| EXERCISE DIRECTIONS |
In the listing below, start your output at the line with "Image resolution: width=1280 pixels, height=800" and end it after the line with "Viewport: 794px width, 372px height.", copying every line exactly.

| DATASET RECORDS |
* * *

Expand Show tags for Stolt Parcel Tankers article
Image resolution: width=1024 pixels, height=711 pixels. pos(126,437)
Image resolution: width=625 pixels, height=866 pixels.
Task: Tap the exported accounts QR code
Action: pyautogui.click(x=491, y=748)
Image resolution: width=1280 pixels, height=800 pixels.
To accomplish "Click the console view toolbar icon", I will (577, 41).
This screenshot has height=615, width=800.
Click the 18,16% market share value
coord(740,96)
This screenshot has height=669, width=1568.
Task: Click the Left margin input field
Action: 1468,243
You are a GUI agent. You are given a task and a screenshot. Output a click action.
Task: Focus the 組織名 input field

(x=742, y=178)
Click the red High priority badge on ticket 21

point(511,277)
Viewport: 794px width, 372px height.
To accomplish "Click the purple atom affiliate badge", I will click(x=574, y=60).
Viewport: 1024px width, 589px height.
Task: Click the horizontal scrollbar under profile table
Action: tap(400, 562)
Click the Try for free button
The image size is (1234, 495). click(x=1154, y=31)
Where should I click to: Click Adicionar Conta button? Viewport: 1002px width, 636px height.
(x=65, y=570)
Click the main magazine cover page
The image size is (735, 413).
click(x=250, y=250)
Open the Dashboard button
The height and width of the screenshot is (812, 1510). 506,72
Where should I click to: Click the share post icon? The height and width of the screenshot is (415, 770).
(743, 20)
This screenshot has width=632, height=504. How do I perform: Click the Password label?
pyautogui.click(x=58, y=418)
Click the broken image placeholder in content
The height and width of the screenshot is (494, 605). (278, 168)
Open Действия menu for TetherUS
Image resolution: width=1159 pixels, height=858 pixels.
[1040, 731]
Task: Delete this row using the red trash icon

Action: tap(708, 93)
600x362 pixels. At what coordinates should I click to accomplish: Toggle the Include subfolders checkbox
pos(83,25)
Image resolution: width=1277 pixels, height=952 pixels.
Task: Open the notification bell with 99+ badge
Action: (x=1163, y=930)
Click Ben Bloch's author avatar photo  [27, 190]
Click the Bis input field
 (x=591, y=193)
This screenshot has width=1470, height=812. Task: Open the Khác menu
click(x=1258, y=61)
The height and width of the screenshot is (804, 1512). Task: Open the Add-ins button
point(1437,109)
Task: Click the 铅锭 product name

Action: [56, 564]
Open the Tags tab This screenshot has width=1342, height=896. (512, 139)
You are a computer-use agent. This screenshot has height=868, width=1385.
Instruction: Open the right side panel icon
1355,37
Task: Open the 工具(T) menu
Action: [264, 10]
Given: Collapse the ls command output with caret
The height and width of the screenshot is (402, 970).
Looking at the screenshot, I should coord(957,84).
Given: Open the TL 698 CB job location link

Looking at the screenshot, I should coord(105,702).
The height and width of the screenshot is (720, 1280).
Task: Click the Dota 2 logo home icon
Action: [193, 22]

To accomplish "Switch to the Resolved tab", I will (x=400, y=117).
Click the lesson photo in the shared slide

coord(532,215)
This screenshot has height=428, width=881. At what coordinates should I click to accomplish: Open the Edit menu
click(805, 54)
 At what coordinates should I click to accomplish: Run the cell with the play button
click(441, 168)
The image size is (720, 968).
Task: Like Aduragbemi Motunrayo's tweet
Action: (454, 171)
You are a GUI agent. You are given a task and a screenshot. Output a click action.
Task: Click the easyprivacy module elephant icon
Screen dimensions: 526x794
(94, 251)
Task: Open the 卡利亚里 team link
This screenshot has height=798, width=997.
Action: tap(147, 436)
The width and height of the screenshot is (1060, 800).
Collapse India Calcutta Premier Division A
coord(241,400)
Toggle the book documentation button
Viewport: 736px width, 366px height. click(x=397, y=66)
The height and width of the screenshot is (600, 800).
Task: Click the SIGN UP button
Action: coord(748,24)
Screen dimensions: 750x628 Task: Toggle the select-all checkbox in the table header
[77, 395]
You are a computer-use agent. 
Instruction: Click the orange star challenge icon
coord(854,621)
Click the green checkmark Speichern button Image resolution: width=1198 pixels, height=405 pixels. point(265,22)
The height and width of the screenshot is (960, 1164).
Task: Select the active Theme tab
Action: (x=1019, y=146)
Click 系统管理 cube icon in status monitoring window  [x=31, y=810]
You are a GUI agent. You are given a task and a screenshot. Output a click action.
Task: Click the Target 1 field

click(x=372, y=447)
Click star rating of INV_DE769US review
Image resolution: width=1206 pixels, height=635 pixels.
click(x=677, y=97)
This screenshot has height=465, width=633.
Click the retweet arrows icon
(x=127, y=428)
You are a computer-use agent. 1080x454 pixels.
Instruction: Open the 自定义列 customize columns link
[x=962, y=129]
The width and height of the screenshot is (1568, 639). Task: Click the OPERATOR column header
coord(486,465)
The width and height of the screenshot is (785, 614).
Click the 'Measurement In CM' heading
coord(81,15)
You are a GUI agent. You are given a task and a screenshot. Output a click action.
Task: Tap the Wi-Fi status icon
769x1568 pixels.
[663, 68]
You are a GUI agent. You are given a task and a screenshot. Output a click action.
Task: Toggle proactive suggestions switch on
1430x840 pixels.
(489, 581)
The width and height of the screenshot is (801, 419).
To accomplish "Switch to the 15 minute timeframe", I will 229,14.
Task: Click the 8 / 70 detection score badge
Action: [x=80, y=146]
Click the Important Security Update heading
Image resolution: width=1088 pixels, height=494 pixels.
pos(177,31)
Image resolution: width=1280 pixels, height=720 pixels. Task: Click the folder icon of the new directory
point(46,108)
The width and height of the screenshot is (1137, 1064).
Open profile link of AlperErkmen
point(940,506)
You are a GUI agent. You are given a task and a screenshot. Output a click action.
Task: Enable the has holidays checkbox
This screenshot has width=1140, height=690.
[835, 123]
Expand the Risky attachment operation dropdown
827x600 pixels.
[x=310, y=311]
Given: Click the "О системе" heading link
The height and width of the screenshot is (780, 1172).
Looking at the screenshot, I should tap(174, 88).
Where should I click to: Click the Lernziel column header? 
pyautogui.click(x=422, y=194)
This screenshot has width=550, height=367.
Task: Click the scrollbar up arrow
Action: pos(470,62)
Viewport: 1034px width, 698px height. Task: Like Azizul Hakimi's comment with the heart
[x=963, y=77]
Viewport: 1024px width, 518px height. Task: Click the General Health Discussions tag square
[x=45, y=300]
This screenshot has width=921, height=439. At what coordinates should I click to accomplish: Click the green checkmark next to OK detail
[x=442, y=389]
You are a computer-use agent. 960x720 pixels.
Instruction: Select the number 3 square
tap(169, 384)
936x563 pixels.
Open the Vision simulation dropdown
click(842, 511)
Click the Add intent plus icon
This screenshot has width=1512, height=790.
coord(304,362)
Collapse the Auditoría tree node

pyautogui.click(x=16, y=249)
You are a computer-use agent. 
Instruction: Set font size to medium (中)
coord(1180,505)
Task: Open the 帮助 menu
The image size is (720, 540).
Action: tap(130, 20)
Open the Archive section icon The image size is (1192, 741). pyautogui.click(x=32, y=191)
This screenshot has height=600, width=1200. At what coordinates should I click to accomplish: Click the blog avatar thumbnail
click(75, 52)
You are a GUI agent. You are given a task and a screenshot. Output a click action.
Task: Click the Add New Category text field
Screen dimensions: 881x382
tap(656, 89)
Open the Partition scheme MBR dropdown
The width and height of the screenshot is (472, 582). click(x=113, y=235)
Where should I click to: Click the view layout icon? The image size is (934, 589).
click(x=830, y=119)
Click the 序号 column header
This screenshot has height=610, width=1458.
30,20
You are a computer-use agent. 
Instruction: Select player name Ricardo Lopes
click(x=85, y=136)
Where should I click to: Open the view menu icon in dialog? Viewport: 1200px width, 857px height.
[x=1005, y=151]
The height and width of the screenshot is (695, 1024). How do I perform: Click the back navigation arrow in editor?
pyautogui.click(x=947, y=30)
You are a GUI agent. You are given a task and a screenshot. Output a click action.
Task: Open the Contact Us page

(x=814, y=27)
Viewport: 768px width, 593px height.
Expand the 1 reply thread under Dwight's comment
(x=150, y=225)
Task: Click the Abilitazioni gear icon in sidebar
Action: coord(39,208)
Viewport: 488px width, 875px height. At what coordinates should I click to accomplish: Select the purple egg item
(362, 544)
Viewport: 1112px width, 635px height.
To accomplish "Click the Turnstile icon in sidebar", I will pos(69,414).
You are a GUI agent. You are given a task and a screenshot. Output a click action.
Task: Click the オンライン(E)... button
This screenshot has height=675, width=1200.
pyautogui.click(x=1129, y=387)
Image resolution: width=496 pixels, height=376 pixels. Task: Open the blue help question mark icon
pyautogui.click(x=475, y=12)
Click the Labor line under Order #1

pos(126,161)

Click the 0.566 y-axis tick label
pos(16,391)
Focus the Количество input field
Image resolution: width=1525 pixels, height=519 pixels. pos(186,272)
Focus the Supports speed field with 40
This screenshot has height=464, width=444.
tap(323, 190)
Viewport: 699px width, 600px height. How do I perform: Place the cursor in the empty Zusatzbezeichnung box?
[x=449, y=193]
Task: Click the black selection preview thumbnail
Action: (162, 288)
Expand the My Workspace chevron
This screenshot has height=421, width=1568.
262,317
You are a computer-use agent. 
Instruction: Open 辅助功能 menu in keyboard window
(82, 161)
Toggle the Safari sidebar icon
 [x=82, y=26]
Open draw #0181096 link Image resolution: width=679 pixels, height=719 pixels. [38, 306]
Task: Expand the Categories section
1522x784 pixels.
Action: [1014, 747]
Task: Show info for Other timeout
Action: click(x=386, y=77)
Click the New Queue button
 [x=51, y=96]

* * *

| RESULT OF THE EXERCISE |
Image resolution: width=1280 pixels, height=800 pixels.
To accomplish "Click the console view toolbar icon", I will (577, 41).
This screenshot has height=615, width=800.
Click the 18,16% market share value
coord(740,96)
This screenshot has height=669, width=1568.
Task: Click the Left margin input field
Action: 1468,243
You are a GUI agent. You are given a task and a screenshot. Output a click action.
Task: Focus the 組織名 input field

(x=742, y=178)
Click the red High priority badge on ticket 21

point(511,277)
Viewport: 794px width, 372px height.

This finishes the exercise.